3:30 pm: On the bus to the DeCordova Museum and Sculpture Park. Totally different than any other place I’ve attended a wedding. Really cool though.
4:00 pm: Pictures begin out in the sculpture garden. The photographer was a bit……… eccentric, but she seemed like she was supremely awesome at what she does. I can’t wait to see the pictures. Outdoor wedding pictures in a sculpture garden? Can’t beat it.
5:00 pm: Inside the museum for the last phase. The groom has asked for neither the pack of cigarettes nor the flask of bourbon I have stored in my suit. Good for him.
5:45 pm: People start showing up. As this is the least conventional wedding in the history of the game, I don’t have to seat anyone. I’m loving this. This is the easiest groomsman job ever.
6:00 pm: And we’re off.
6:20 pm: And we’re done. Goddam I love Justice of the Peace ceremonies.
6:30 pm: The reception is actually going to be in the same room as the ceremony. While they’re switching the room over, the collection of folks go out into the waiting room. Mr. and Mrs. Show, God bless them, have open beer and wine… however, beer snob that he is, it’s not a keg of Coors Light. He’s got bottles of Blue Point Toasted Lager, Allagash White, A stout I can’t recall, Lindemen’s Peche Lambic (also the substitute for those who didn’t want champagne), and one other beer that slips my mind now. Not to mention some random hors d’oeuvers… especially some little steak things and sushi things that I could have eaten for hours.
8:00 pm: Cocktail hour extends into an hour and a half.
I’m going to skip the rest of this because it was sort of a blur. Lots of good food and lots of good friends. I had a great time and I think I actually knew more people at that wedding than any other wedding I’ve been to. That made it fun. I even pried Ms. L away from her job for 12 hours so she could have a good time, too.
All in all, a big congratulations to Mr. and Mrs. Show and I expect home-made ice cream out of your new ice-cream maker… mixed with Double Chocolate Stout.
The Great Apartment Hunt 2007: Chapter The End
Battery Park City’s demise has been greatly exaggerated. For a while it was touch ‘n go, but it fought it’s way back valiantly.
The apartment we found in Rector Place turned out to be the winner. Most of the other places we looked at were only $300ish/month less than this place, and this place is much more convenient to subways than Murray Hill or Yorkville. Unfortunately, it means my days on the 4/5 will be extended indefinitely. My ultimate desire was somewhere in the East 70s that would be close enough for me to walk to work but, alas, it is not to be.
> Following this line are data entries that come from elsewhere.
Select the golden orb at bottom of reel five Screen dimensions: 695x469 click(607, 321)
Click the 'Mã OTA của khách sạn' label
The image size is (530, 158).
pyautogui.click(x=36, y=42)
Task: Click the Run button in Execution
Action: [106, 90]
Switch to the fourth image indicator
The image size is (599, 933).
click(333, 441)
I get to pry myself into the 4 every morning.
So, we are officially making the shortest move in the history of moves.
As it turns out: an owner of an apartment would rather deduct $200/month for 2 years instead of painting his apartment. I guess there’s something to be said for living in a city where people are certainly too rich.
Now, feel free to let me know why staying down here for another 2 years wasn’t a bad idea.